Custom scopes/permissions not included in access token from Okta IdP

Help
,
1

Hi,
In Auth0 I have configured:

  • A Custom API with 18 permissions.
  • A Next.js client that calls the API.
  • A SPA Auth0 application with an “enterprise connection” to an Okta OIDC IdP.
  • An enterprise connection to an Okta OIDC IdP.
  • The Okta OIDC application.

Login succeeds but the token exchange does not include my custom scopes/permissions in the access token.

OIDC connection in Auth0:

OIDC connection in Auth0
OIDC connection in Auth0908×1023 90.7 KB

Okta scopes:

Okta scopes
Okta scopes535×884 41.8 KB

This is the access token sent to the API:

{
  "iss": "https://bookend-mvp-staging.us.auth0.com/",
  "sub": "oidc|Bookend-Okta-OIDC-SSO|00uezee7dbLsmw0kB5d7",
  "aud": [
    "https://control-plane-pwuhwxrqnq-uc.a.run.app",
    "https://bookend-mvp-staging.us.auth0.com/userinfo"
  ],
  "iat": 1715053960,
  "exp": 1715140360,
  "scope": "openid profile email",
  "org_id": "org_pOdZ283uSzKQpddI",
  "azp": "PmuiEJVHdJVj3xaAqn4z0HCOXDhbbqyU",
  "permissions": []
}

I have assigned the permission to the user:

Screen Shot 2024-05-07 at 11.34.13 AM
Screen Shot 2024-05-07 at 11.34.13 AM820×429 43.9 KB

How do I get my custom scopes/permissions into the access token sent from Okta?

3

I see the authorize request does include the custom scopes:

https://dev-11895766.okta.com/oauth2/default/v1/authorize?client_id=0oag2l3qnrCNVqJDs5d7&scope=datasets%3Aread%20datasets%3Ascan%20datasets%3Awrite%20email%20models%3Adelete%20models%3Aread%20models%3Awrite%20openid%20profile&response_type=code&redirect_uri=https%3A%2F%2Fbookend-mvp-staging.us.auth0.com%2Flogin%2Fcallback&login_hint=darren%40bookend.ai&response_mode=query&code_challenge=...&code_challenge_method=S256&state=...
1 Like
4

Hey @darrenk!

I see that there’s an org_id in the access token shared, are the permissions assigned directly to the user or by way of an organization?
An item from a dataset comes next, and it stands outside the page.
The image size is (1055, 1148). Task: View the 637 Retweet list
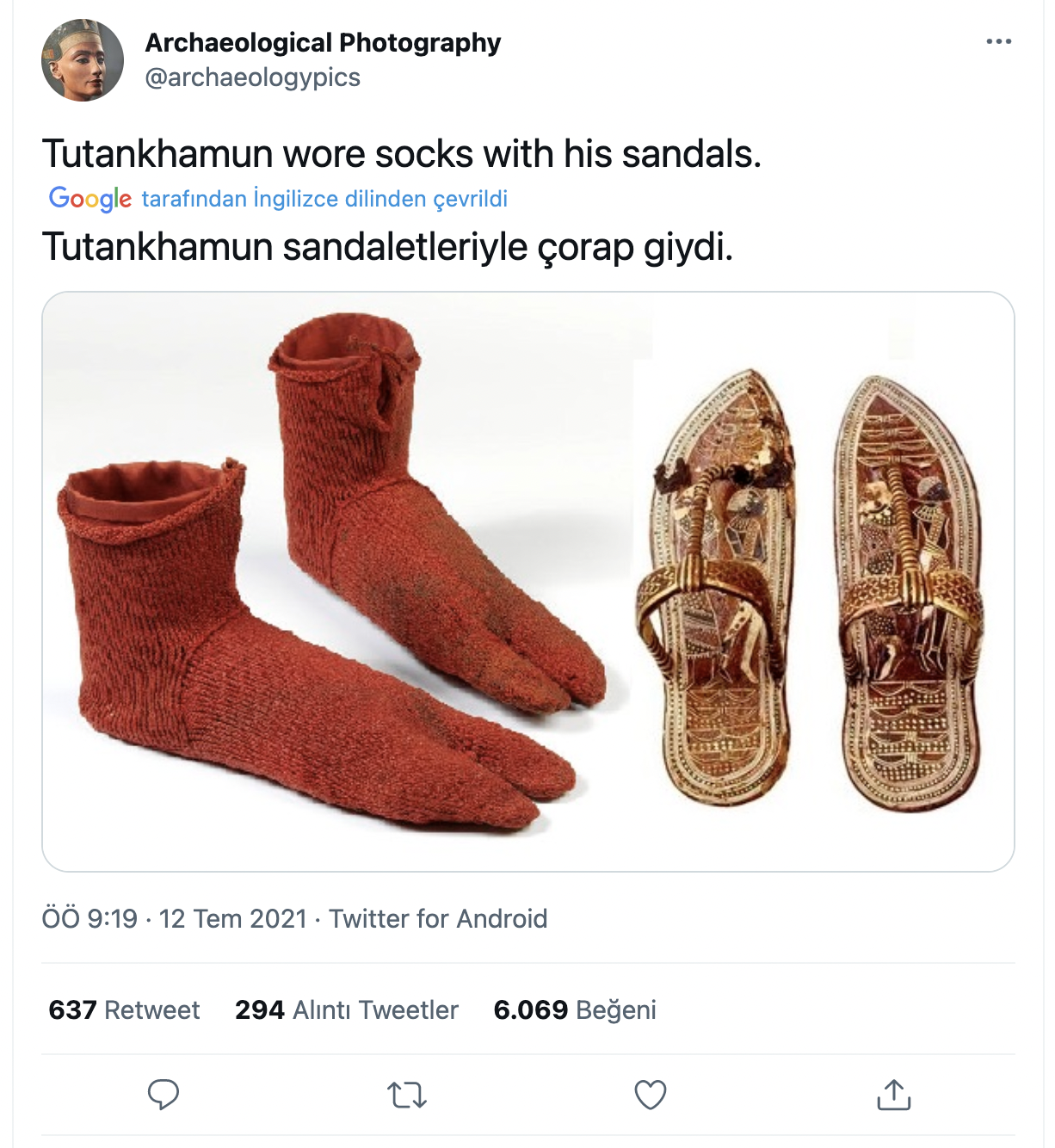pos(124,1009)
The following post explains the difference well and why you aren’t seeing any permissions in the permissions claim:

1 Like
5

That was the problem.
I added the role to the user at the organization level (in Auth0) and it is working now.

The scopes in the IdP (Okta) were not needed.

Thanks for your help!
-Darren

1 Like
6

Ah, great! Thanks for confirming :slight_smile:

7

This topic was automatically closed 14 days after the last reply. New replies are no longer allowed.